You can also use the 🔒 > Cookies > Cookies in use dialog to remove cookies for just the currently loaded site, or use edge://settings/siteData to clear cookies for an individual site:

Culprit: Multiple Browsers/Profiles/Channels

For me personally, the #1 thing that causes me to “lose” cookies is the fact that I use 14 different browser profiles (8 in Edge, 4 in Chrome, 2 in Firefox) on a regular basis. Oftentimes when I find myself annoyed that my browser isn’t logged in, or otherwise is “missing” an expected cookie, the real reason is that I’m in a different browser/channel/profile than the last time I used the site in question. When I switch to the same browser+channel+profile I used last time, the site “magically” works as expected again.

Culprit: 3rd-Party Utilities

Sometimes, a user loses their cookies unexpectedly because they’ve run (or their computer automatically ran) any of a number of 3rd-party Privacy/Security/Cleanup utilities that include as a feature deletion of browser cookies. Because these tools run outside of the browser context, they can delete the cookies without the browser’s awareness or control.

- - - -

Stated problem A — Echo the passage on lost browser cookies word for word, starting at "Sometimes, a user" and continuing down to "awareness or control.".

- - - -

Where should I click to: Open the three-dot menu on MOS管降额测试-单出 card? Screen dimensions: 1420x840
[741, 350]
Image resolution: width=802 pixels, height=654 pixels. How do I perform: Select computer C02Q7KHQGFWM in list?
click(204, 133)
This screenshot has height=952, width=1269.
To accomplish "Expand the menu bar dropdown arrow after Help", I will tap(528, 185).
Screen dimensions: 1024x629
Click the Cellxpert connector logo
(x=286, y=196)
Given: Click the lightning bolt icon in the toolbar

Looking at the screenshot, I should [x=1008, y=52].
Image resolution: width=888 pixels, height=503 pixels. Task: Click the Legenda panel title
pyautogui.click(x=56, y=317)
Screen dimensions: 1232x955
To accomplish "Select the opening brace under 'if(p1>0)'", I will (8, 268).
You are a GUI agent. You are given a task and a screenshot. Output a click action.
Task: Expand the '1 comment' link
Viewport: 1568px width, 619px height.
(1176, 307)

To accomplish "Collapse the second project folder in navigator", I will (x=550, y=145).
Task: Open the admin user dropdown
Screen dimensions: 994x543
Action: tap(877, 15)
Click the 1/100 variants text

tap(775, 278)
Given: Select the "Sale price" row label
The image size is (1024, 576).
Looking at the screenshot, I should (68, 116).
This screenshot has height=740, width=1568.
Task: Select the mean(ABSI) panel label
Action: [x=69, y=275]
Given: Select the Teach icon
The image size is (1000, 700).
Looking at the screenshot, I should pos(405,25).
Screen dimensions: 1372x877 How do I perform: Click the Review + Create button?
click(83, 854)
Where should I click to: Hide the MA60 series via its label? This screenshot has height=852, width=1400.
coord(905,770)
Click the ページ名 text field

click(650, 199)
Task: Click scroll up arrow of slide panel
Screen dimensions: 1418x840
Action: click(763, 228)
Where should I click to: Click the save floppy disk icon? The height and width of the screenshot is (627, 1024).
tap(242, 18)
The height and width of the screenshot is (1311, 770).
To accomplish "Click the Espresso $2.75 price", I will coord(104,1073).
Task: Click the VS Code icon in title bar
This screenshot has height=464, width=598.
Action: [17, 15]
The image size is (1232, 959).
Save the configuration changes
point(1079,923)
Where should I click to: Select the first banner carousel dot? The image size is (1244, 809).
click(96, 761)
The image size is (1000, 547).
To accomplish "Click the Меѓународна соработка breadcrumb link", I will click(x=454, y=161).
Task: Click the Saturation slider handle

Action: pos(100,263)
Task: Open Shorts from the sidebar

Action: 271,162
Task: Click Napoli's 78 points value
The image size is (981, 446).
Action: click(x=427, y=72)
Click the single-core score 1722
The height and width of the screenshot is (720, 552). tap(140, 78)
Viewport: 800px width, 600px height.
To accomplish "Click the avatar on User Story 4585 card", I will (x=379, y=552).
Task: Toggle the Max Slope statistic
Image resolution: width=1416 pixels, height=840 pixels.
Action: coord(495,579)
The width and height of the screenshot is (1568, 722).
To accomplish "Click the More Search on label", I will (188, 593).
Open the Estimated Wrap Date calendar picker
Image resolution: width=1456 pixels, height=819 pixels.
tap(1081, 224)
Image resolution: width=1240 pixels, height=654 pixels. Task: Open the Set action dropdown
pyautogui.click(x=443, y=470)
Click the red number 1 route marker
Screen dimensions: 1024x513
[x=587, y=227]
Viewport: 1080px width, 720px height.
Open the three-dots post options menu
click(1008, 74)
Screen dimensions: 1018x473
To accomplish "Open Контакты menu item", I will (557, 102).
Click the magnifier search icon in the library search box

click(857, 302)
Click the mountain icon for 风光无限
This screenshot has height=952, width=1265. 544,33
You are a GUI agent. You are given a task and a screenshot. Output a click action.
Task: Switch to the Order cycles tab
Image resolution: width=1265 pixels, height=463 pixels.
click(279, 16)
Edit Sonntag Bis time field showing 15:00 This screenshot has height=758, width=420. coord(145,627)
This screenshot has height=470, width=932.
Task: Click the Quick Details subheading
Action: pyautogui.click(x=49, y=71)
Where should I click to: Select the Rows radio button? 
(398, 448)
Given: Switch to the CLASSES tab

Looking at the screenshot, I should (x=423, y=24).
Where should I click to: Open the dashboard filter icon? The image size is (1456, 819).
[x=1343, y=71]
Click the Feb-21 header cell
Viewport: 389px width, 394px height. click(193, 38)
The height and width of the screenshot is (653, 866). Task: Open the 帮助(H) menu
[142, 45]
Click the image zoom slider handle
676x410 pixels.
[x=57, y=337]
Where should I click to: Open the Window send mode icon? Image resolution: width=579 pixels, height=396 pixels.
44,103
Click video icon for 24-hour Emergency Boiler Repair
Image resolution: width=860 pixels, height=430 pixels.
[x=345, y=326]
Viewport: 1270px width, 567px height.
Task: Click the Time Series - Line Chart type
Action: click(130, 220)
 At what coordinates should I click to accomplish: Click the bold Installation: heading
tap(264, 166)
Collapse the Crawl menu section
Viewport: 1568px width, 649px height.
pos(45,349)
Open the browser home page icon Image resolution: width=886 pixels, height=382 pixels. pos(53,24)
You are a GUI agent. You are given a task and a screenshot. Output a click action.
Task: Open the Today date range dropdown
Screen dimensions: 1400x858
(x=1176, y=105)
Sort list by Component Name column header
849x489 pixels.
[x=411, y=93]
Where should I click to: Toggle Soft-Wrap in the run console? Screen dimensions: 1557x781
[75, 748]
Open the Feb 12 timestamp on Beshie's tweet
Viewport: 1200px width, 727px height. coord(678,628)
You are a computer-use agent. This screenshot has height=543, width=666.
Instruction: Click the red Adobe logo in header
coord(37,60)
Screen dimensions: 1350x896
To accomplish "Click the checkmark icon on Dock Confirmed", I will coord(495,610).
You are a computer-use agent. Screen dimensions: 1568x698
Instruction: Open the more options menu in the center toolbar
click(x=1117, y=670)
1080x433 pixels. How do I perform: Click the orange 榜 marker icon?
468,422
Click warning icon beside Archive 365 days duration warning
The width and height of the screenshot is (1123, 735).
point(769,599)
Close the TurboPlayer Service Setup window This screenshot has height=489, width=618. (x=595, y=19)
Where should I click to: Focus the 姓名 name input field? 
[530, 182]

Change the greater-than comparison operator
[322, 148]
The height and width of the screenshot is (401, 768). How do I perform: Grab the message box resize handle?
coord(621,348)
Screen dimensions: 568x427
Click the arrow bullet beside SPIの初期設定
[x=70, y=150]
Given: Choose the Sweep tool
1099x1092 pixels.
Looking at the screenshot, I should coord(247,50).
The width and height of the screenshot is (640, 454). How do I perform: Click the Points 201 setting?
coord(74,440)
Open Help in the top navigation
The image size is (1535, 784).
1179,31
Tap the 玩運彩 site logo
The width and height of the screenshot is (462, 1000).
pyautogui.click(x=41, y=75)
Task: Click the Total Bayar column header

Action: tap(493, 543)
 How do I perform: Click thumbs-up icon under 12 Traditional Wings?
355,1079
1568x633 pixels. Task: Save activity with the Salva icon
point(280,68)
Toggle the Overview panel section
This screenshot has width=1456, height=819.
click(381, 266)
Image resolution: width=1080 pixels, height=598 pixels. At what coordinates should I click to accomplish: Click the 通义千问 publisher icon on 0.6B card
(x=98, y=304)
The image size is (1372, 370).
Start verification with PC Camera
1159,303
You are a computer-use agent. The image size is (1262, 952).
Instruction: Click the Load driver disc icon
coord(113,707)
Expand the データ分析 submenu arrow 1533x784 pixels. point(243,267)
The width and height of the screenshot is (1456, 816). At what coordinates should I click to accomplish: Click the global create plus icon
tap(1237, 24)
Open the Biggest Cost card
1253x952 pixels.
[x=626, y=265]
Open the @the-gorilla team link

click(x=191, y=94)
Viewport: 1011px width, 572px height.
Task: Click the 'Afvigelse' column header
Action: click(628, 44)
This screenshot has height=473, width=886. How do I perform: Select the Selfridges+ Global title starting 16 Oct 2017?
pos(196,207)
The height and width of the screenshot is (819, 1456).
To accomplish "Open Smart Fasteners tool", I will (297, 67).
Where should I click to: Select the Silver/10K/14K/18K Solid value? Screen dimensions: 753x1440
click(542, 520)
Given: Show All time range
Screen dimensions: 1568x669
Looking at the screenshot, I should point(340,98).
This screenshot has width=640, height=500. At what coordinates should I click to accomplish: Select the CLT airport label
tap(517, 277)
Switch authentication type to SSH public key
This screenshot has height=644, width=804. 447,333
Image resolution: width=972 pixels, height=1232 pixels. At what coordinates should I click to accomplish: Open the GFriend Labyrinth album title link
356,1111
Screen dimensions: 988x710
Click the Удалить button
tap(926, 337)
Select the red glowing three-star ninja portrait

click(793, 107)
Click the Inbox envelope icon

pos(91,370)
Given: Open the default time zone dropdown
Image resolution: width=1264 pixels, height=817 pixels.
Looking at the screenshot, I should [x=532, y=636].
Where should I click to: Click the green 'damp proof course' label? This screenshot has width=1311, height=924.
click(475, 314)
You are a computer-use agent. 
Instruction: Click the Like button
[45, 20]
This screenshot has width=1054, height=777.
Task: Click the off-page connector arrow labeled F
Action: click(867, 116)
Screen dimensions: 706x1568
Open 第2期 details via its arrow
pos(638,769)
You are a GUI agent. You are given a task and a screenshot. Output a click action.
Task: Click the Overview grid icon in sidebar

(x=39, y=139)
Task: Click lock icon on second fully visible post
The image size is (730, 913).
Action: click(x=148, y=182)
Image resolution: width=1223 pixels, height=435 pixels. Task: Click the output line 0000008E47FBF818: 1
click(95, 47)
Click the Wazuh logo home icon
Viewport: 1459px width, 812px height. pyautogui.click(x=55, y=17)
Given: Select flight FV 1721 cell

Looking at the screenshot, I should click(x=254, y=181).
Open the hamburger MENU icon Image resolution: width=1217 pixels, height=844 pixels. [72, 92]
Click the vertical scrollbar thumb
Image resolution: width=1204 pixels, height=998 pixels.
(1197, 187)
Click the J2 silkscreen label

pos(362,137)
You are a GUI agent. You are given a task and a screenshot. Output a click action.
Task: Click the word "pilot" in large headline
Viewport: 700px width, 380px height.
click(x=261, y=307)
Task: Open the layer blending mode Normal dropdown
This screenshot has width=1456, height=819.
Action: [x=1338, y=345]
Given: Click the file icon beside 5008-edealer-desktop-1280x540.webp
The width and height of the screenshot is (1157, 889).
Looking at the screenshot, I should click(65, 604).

- - - -

Stated problem B — Render the lines of the records, from the line containing "Task: Click scroll up arrow of slide panel" down to the line containing "Action: 271,162", both included, as a Markdown table with the columns Number and Content. Omit blank lines.

Correct result A —
Sometimes, a user loses their cookies unexpectedly because they’ve run (or their computer automatically ran) any of a number of 3rd-party Privacy/Security/Cleanup utilities that include as a feature deletion of browser cookies. Because these tools run outside of the browser context, they can delete the cookies without the browser’s awareness or control.

Correct result B —
| Number | Content |
|---|---|
| 1 | Task: Click scroll up arrow of slide panel |
| 2 | Screen dimensions: 1418x840 |
| 3 | Action: click(763, 228) |
| 4 | Where should I click to: Click the save floppy disk icon? The height and width of the screenshot is (627, 1024). |
| 5 | tap(242, 18) |
| 6 | The height and width of the screenshot is (1311, 770). |
| 7 | To accomplish "Click the Espresso $2.75 price", I will coord(104,1073). |
| 8 | Task: Click the VS Code icon in title bar |
| 9 | This screenshot has height=464, width=598. |
| 10 | Action: [17, 15] |
| 11 | The image size is (1232, 959). |
| 12 | Save the configuration changes |
| 13 | point(1079,923) |
| 14 | Where should I click to: Select the first banner carousel dot? The image size is (1244, 809). |
| 15 | click(96, 761) |
| 16 | The image size is (1000, 547). |
| 17 | To accomplish "Click the Меѓународна соработка breadcrumb link", I will click(x=454, y=161). |
| 18 | Task: Click the Saturation slider handle |
| 19 | Action: pos(100,263) |
| 20 | Task: Open Shorts from the sidebar |
| 21 | Action: 271,162 |